» SUPPLIED DATA
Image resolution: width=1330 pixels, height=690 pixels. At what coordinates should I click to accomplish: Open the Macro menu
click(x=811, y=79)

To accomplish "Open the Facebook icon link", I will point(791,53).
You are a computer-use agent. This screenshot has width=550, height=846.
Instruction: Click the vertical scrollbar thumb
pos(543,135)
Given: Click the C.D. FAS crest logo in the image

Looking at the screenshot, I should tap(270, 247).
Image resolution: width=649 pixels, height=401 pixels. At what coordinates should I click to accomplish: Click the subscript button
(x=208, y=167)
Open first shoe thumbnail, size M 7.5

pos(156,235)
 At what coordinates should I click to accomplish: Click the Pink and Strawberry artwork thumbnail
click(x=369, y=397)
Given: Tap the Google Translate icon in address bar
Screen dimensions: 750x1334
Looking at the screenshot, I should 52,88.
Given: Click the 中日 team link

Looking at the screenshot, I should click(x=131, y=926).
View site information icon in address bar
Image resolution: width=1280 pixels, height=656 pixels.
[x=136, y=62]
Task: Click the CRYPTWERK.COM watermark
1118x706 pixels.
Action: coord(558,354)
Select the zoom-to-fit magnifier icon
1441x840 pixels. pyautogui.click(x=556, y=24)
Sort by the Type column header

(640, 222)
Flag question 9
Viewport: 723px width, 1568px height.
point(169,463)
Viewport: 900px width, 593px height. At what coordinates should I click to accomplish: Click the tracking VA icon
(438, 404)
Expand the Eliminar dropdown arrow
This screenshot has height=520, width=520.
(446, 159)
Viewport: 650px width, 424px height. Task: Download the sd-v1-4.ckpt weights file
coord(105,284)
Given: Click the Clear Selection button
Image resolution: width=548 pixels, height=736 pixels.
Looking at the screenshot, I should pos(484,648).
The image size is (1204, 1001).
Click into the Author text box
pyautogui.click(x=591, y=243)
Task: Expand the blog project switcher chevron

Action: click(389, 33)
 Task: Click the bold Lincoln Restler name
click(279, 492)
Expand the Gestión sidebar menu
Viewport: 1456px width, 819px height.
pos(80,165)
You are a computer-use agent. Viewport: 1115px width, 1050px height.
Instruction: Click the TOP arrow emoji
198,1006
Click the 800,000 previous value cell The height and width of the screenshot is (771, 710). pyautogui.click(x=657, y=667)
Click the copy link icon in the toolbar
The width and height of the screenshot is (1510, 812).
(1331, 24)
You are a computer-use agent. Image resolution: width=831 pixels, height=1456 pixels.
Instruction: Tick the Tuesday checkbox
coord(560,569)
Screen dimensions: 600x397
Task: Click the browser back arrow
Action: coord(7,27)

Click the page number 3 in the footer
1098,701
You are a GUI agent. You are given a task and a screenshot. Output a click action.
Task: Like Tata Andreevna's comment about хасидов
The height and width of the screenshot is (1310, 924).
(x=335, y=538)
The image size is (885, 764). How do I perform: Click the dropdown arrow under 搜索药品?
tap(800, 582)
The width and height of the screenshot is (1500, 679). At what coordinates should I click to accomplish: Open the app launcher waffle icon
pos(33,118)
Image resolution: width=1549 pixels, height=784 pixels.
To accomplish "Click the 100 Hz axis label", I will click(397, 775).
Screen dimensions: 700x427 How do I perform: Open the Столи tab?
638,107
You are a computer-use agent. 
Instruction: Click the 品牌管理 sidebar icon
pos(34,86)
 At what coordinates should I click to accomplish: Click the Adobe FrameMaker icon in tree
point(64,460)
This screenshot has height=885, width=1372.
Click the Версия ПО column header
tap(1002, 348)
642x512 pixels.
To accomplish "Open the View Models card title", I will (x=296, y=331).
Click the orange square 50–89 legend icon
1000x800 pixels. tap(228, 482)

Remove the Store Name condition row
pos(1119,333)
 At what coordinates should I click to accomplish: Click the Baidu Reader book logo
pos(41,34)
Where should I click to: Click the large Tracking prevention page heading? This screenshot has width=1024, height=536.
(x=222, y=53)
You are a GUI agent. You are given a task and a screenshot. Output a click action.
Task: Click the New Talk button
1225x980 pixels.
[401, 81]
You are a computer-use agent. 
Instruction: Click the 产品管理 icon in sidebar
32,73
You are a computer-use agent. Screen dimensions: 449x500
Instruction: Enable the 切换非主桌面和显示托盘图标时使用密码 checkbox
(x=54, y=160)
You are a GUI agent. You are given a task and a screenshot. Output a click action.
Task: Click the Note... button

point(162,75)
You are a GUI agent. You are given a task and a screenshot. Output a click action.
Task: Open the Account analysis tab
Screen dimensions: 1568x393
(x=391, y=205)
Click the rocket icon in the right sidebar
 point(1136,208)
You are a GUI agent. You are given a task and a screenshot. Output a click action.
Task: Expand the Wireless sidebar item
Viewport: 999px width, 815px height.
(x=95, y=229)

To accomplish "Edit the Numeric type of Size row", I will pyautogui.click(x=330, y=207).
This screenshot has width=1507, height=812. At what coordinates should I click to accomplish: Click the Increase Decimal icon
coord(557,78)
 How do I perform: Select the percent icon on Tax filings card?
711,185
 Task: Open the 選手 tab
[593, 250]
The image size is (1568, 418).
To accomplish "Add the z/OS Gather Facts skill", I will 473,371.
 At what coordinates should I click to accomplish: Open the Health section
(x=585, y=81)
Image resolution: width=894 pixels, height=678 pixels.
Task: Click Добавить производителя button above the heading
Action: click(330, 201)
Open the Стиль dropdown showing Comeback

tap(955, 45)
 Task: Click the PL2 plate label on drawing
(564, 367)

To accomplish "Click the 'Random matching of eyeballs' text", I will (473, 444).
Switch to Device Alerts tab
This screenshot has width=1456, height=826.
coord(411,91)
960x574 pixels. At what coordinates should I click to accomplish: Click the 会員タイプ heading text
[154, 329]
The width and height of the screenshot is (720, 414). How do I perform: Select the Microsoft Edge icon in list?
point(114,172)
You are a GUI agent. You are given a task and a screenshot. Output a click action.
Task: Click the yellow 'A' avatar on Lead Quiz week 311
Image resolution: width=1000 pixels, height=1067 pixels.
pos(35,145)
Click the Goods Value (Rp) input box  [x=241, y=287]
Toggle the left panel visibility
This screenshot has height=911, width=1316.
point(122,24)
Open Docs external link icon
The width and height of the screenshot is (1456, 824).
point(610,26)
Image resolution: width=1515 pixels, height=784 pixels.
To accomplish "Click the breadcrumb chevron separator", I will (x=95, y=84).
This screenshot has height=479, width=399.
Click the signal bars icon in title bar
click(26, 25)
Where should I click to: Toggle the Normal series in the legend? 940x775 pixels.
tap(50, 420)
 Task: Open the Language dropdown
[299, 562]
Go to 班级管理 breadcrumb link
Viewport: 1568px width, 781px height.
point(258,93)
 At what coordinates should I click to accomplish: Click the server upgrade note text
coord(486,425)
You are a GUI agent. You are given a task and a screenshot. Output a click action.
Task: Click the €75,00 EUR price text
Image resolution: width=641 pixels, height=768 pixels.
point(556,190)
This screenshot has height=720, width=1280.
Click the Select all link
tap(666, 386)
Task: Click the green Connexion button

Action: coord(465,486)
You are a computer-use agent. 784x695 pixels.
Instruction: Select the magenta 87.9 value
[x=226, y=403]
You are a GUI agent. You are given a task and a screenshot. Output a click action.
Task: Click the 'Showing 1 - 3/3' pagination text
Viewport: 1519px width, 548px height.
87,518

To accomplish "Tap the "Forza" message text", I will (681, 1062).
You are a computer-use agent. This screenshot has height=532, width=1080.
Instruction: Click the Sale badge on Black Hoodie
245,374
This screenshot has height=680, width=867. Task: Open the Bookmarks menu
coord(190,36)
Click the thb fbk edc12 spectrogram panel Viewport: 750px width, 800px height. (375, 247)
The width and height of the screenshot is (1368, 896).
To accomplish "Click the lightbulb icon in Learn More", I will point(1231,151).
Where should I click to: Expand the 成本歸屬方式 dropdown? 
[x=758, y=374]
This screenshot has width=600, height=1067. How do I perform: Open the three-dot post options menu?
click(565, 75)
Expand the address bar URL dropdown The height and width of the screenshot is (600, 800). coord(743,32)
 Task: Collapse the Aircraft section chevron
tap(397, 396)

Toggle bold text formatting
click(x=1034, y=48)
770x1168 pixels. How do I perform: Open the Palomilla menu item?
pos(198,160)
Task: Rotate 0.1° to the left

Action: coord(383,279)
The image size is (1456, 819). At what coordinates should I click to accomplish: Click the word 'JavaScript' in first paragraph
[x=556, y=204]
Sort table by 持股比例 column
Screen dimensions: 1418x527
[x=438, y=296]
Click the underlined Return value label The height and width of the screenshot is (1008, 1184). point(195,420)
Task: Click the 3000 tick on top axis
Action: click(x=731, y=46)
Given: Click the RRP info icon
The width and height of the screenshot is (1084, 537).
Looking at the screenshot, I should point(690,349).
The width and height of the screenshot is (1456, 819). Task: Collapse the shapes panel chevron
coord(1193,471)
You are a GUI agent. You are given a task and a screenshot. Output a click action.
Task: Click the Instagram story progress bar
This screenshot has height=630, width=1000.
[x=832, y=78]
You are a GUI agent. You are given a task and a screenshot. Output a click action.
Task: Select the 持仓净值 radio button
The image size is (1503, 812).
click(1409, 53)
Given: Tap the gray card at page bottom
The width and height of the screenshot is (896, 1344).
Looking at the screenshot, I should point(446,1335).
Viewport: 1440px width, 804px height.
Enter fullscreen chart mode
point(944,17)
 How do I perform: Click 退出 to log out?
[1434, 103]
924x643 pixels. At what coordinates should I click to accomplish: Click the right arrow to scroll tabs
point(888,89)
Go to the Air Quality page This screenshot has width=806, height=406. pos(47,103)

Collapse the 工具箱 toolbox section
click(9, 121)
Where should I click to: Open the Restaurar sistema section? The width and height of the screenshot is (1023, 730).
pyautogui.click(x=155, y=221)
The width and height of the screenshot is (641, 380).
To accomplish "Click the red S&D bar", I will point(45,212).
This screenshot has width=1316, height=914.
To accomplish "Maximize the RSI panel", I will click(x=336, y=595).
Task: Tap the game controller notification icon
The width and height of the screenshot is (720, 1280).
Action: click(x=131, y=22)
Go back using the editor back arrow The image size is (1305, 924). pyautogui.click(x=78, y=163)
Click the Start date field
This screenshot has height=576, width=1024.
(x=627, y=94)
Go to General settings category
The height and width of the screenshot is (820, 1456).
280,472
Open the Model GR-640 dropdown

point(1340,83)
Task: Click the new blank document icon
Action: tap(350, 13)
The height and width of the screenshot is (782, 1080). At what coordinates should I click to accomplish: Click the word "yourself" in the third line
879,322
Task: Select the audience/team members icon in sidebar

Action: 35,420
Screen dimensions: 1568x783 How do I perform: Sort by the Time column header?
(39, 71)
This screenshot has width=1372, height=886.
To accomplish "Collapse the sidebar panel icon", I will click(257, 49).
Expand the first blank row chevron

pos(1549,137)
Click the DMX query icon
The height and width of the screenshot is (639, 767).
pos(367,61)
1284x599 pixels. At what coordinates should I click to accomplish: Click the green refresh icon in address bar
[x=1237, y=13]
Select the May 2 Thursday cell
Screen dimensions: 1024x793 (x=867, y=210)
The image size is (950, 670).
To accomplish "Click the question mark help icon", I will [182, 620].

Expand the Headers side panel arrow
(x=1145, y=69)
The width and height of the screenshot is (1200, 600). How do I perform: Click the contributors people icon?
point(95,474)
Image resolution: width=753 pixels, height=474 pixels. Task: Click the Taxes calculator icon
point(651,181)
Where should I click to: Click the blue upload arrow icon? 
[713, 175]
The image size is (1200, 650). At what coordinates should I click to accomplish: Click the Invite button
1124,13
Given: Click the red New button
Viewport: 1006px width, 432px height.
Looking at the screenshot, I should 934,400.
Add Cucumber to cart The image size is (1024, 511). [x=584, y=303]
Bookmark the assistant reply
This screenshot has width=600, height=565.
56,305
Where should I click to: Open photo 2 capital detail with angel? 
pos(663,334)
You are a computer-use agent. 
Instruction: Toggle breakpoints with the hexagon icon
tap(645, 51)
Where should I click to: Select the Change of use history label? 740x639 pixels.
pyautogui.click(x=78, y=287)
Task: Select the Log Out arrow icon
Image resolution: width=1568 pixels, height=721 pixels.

» GIVEN PROBLEM
Copy the rows beginning at the line that contains "Where should I click to: Open the" and ending after the line that contains "I will point(45,212).", replacing "section" with "panel" and leaving everything else unchanged.

» THE REPLY
Where should I click to: Open the Restaurar sistema panel? The width and height of the screenshot is (1023, 730).
pyautogui.click(x=155, y=221)
The width and height of the screenshot is (641, 380).
To accomplish "Click the red S&D bar", I will point(45,212).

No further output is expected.